The Rutherford Institute is urging the Fourth U.S. Circuit Court of Appeals to affirm legislative prayers in Forsyth County, North Carolina, as constitutional.
The Board of Commissioners in Forsyth County has a practice of opening its twice-monthly meetings with prayers from various local clergy, but John Whitehead, founder of the Rutherford Institute, tells OneNewsNow the American Civil Liberties Union (ACLU) filed a lawsuit to prohibit the prayers.
“We’re arguing that, especially since this [policy] is so broad — allowing basically anybody to pray — this is clearly constitutional,” he explains. “It’s very much a historic practice. The people who wrote the First Amendment, who put in the Establishment Clause — the clause that’s been interpreted as the so-called ‘separation of church and state’ clause — they allowed chaplains to pray.
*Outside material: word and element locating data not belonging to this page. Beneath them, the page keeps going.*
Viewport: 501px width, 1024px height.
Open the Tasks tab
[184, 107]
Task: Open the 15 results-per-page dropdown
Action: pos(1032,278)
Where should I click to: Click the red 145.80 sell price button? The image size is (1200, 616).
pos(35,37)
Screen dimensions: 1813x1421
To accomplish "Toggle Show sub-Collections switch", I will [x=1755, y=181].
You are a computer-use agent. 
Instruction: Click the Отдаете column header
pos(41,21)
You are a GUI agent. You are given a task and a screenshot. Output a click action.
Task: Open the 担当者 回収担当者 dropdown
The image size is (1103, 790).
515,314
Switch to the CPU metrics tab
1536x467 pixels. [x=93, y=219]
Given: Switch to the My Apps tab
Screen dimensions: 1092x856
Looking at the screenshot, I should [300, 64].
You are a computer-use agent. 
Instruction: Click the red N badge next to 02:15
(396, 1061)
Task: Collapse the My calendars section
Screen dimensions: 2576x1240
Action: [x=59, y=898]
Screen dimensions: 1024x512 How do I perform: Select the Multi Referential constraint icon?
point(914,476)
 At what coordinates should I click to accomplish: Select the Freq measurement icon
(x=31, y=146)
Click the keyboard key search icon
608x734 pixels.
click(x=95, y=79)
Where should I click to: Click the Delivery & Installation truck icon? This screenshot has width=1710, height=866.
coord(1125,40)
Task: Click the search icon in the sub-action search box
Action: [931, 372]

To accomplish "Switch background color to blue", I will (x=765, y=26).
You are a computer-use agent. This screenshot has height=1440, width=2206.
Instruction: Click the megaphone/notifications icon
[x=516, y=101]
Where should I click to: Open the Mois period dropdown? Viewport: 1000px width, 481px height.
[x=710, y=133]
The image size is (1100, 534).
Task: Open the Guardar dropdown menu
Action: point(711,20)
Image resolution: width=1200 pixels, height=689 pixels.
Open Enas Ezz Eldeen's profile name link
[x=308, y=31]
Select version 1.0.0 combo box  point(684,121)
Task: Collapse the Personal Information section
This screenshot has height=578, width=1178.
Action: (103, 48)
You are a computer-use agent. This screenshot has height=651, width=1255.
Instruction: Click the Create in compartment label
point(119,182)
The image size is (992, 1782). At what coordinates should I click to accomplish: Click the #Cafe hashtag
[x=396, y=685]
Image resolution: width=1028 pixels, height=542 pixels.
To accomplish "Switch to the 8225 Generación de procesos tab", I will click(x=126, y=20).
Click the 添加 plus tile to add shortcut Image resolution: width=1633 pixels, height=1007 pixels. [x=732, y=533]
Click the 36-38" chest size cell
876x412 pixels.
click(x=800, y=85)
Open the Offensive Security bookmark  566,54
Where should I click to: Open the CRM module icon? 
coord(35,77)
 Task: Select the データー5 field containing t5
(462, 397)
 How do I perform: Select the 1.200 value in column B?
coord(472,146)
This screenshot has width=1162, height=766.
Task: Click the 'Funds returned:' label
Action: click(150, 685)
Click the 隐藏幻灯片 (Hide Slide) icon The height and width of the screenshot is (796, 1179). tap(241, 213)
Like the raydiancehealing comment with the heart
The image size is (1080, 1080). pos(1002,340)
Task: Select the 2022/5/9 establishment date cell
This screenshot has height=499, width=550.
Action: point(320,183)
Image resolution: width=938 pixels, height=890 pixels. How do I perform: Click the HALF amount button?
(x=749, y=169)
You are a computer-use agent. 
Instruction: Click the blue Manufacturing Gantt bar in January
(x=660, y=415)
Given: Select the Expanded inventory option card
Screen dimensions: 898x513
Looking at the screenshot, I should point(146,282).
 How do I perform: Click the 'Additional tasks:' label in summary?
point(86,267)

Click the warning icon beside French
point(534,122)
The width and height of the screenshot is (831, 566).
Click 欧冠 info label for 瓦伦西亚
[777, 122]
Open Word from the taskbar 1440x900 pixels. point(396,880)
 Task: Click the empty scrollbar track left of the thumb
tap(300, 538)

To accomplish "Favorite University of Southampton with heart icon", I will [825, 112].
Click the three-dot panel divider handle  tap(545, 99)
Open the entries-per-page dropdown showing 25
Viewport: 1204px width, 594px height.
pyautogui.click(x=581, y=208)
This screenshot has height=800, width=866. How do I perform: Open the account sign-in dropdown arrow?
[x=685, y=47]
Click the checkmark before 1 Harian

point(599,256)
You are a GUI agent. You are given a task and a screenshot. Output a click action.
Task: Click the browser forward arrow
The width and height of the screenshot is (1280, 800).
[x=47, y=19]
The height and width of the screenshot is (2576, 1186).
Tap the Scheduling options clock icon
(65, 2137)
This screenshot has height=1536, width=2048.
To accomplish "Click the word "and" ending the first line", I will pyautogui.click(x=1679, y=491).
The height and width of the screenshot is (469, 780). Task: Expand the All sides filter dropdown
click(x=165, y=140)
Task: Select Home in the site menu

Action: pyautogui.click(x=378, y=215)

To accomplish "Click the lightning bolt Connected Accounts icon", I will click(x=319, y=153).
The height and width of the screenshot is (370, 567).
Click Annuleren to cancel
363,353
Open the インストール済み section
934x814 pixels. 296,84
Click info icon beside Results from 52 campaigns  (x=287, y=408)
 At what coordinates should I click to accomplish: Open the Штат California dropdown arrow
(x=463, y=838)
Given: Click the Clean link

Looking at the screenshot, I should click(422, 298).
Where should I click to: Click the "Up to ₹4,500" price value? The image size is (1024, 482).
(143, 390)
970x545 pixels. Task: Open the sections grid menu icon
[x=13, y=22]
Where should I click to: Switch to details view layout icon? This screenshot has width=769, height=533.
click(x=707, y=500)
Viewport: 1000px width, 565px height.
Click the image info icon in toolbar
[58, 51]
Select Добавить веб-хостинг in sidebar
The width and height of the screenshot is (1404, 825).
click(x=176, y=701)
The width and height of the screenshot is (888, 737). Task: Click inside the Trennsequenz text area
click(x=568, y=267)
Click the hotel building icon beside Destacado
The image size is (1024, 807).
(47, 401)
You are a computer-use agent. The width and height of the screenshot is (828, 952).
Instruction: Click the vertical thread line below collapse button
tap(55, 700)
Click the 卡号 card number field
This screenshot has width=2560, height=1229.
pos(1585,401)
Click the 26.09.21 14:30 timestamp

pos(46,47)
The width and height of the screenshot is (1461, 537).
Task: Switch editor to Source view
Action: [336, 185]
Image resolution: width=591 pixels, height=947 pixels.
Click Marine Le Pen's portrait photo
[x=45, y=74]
These are Christian chaplains.”
The ACLU’s complaint is that the majority of prayers are Christian, although that is reflective of the county’s population. But Whitehead argues that “as long as it’s open to other religious viewpoints, and anybody can participate in terms of their religion, it’s so broad that I think this is one case that should be constitutional.”
Even though a lower court ruled the county’s policy unconstitutional, the Rutherford Institute founder hopes the Supreme Court will hear this case and “finally put…to rest” the doctrine that says individuals cannot pray before a city council meeting.